Why can't Direct Linear Transformation (DLT) provide an optimal camera look?

Question

Why can't Direct Linear Transformation (DLT) provide an optimal camera look?

I read the source code of the solvePnP() function in OpenCV, when the flags parameter uses the default SOLVEPNP_ITERATIVE , it calls cvFindExtrinsicCameraParams2 in which FIRST uses DLT (if we have a non-planar set of 3D points) to initialize the camera pose 6DOF, and CvLevMarq solver to minimize retype error.

My question is: DLT poses the problem as a linear least square problem and solves it using SVD decomposition, this seems like the best solution, why are we still using the Lev-Marq iterative method?

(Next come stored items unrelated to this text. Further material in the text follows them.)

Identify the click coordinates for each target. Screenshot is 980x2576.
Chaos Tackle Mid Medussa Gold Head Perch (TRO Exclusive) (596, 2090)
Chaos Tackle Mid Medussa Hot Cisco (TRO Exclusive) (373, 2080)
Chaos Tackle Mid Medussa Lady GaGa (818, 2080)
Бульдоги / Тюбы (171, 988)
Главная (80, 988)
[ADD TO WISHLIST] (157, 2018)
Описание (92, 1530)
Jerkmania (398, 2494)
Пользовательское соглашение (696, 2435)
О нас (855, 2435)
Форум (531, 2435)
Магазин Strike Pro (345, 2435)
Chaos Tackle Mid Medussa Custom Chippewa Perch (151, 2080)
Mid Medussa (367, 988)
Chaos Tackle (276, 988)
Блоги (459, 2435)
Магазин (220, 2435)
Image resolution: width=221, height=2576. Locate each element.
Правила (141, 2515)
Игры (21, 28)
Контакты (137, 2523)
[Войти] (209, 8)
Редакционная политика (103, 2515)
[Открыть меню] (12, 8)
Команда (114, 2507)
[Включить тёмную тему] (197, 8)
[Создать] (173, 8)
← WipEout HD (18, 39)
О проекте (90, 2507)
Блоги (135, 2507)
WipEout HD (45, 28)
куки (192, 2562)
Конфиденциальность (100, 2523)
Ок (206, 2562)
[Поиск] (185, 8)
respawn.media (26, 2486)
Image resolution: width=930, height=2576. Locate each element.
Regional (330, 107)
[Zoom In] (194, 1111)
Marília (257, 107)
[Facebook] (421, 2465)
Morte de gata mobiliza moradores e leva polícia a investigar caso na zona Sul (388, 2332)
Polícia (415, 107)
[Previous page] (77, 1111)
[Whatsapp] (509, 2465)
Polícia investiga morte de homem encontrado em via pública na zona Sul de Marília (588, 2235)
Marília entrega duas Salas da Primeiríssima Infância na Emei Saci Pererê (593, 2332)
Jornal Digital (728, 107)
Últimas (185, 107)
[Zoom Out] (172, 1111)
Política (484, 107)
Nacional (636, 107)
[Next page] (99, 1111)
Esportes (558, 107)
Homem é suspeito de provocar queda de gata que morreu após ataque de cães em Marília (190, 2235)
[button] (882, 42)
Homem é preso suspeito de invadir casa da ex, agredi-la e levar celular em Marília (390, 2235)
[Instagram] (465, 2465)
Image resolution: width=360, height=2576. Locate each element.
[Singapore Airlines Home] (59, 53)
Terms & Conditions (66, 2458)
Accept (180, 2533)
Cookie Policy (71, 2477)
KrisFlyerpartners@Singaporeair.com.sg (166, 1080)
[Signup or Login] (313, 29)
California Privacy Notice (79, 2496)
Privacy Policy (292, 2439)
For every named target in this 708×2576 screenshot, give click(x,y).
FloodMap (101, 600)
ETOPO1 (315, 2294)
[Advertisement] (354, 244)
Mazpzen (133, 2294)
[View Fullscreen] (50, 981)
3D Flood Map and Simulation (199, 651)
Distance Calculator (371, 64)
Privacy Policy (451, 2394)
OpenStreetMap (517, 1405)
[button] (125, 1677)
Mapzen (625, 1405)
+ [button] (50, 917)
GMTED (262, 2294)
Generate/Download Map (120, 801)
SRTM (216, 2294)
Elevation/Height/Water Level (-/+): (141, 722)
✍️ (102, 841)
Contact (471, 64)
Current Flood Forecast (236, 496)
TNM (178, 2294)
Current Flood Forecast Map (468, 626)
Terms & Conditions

Or, is the DLT algorithm problem / limitation worse? Why is a closed form solution minimizing LOCAL for a cost function?

+7

opencv extrinsic-parameters least-squares opencv-solvepnp

zhangxaochen May 07 '17 at 4:27

source share

1 answer

AldurDisciple · Answer 1 · 2017-05-13T14:11:36+0000

When you want to find a solution to a problem, the first step is to express the problem in mathematical terms, and you can use existing mathematical tools to find a solution to your equations. However, interesting problems can usually be expressed in many different mathematical ways, each of which can lead to a slightly different solution. Then, the work of analyzing various methods is performed to understand which of them provides the most stable / accurate / efficient / etc solution.

In the event of a PnP problem, we want the camera to represent the specified associations between the three-dimensional points and the image plane of their projections.

The first way to mathematically express this problem is to use it as a linear least squares problem. This approach is known as the DLT approach, and this is interesting because linear least squares have a closed solution that can be found by expanding a singular value. However, this approach assumes that camera P has 12 degrees of freedom, when in reality it has only 6 (3 for 3D rotation plus 3 for 3D translation). To obtain a 6DOF camera from the result of this approach, an approximation is required (which is not covered by the linear DLT cost function), which leads to an inaccurate solution.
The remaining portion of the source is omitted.